A figure isn't an article, of course. But it is permitted by the spec with both <figure> and <article>. Permitted contents of <li> are "flow content", which includes,
section or nav or article or aside or header or footer or figure
Among others. The whole list is long. So it depends on what feels right to you in your specific situation.
Are these article summaries that are serving as navigation to the full text of articles ordered by date? I might do something similar to what I did above with figure if I wanted the <li> for an additional container or because I liked it that way.
Is it the full text of articles, and not something you'd think of as a list of articles? Omit the list.

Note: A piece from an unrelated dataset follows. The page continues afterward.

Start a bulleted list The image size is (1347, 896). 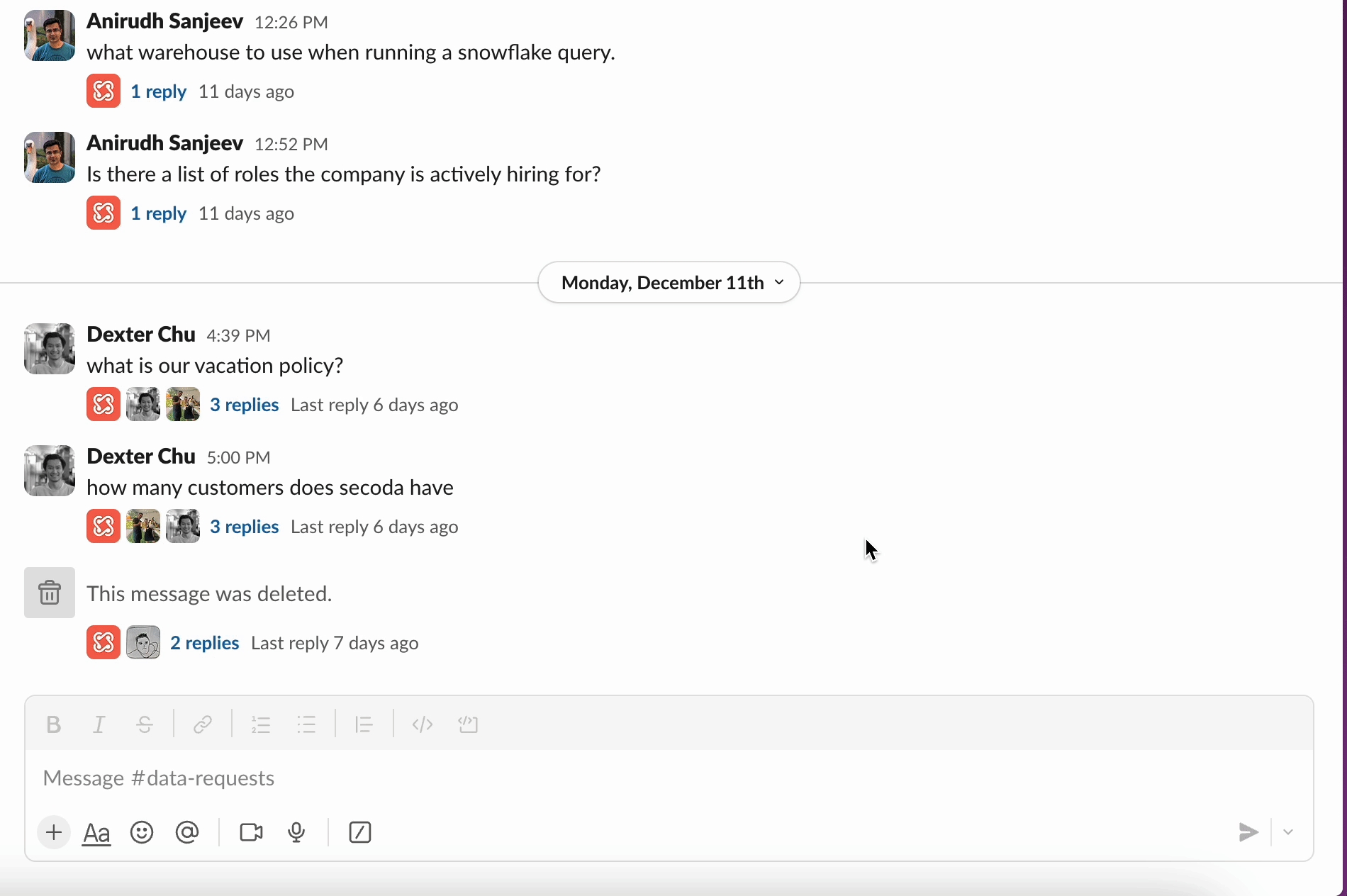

HTML no matter what version is just a semantic markup for a collection of data. If using a list to split apart the articles makes sense semantically, then that is the correct way. If it does not, then it is incorrect. If you are just worried about minimalistic bytes to send across the wire, then you could do without the list in any version of html and replace it with paragraph tags.
Typically semantic markup has a little more to do with how you are presenting the data, than just the data alone. For instance, if you want to use something like EasySlider, then you have to put the items in a list because that is the convention it uses. The same data presented in a different way could require an entirely different markup.